Dans les années 1980, la théorie d’Howard Gardner sur les intelligences multiples a donné un coup de plumeau au poussièreux test de Q.I. comme mode d’évaluation d’une intelligence unique. Selon Gardner, il n’y aurait pas une intelligence mais 8. L’élève qui gigote tout le temps au fond de la classe n’est peut-être finalement pas le cancre que l’on croit… mais un élève doté d’une intelligence corporelle-kinésthésique développée. De quoi repenser nos pratiques pédagogiques ? On part à la rencontre de nos réseaux neuronaux, pour vous expliquer tout ça.
Sommaire
Si vous n’avez que 5 minutes : les intelligences multiples en bref.

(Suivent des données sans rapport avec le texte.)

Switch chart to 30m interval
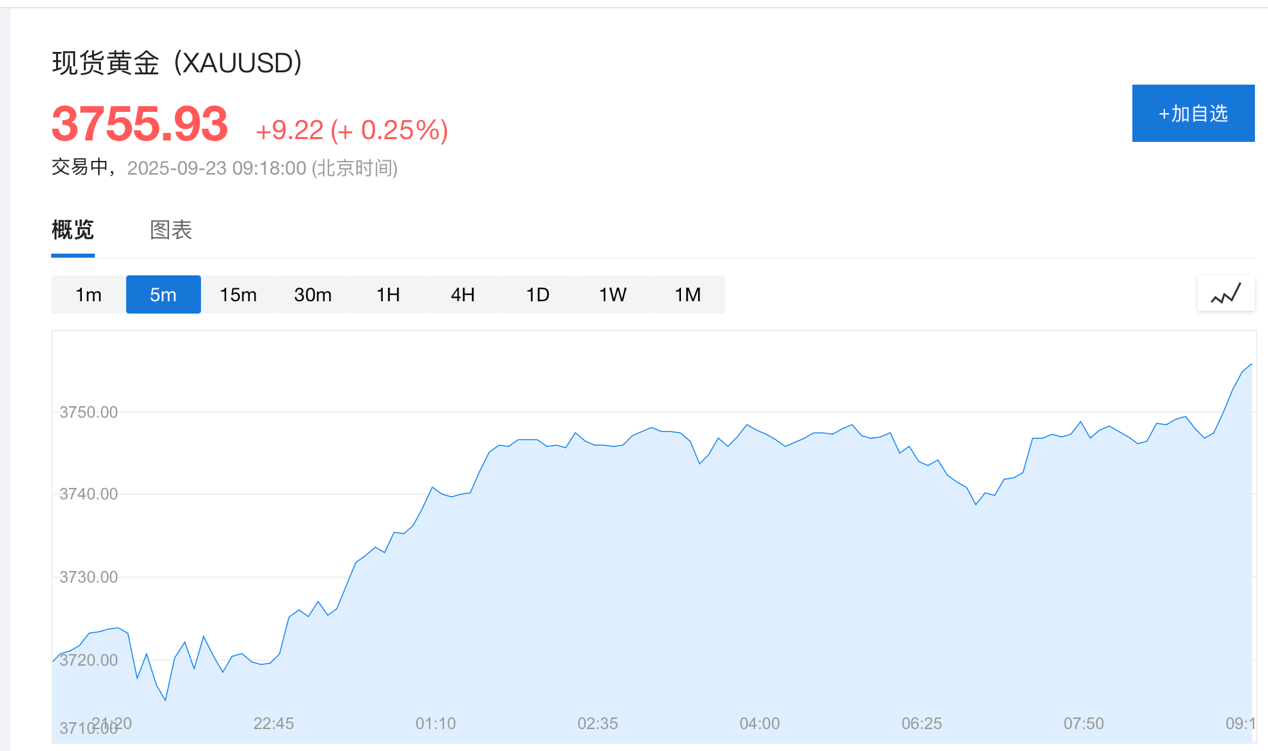This screenshot has width=1268, height=751. 313,295
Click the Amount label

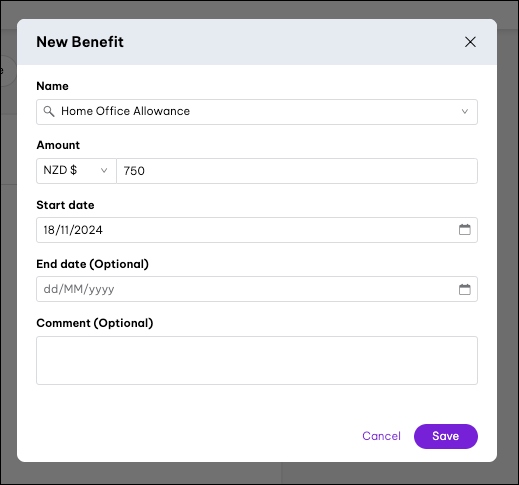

Howard Gardner est enseignant à Harvard, psychologue, professeur d’université et neurologue. Il est à l’origine de la publication du livre Frames of Minds : The Theory of Multiple Intelligence en 1983. Ses recherches auprès de personnes ayant subi des lésions au cerveau et auprès de personnes atteintes d’autisme ont montré que l’altération de certaines capacités intellectuelles n’empêche pas les autres de fonctionner normalement, voire à la perfection (comme l’exemple d’une personne autiste capable de rejouer entièrement un concerto après une seule écoute). C’est en partant de ces observations qu’il a développé l’hypothèse des intelligences multiples.
Selon Gardner, il y en a 8. En général, 4 prédominent chez une personne. Ces intelligences fonctionnent en complémentarité : notre cerveau fait appel à plusieurs d’entre elles et parfois certaines prennent le dessus sur d’autres. Ces intelligences sont plus ou moins développées chez chacun et les capacités évoluent avec les expériences éducatives et culturelles et bien sûr, avec l’entraînement.
On vous présente ces 8 intelligences :
- L’intelligence logique – mathématique
Vous êtes forts en maths ou aux échecs ? C’est cette intelligence qui permet de résoudre des problèmes arithmétiques mentalement, des défis logiques et stratégiques, de faire des inférences, de tester des idées et des solutions, de classifier, hiérarchiser, identifier des régularités, de voir les rapports de causes à effets, et d’argumenter.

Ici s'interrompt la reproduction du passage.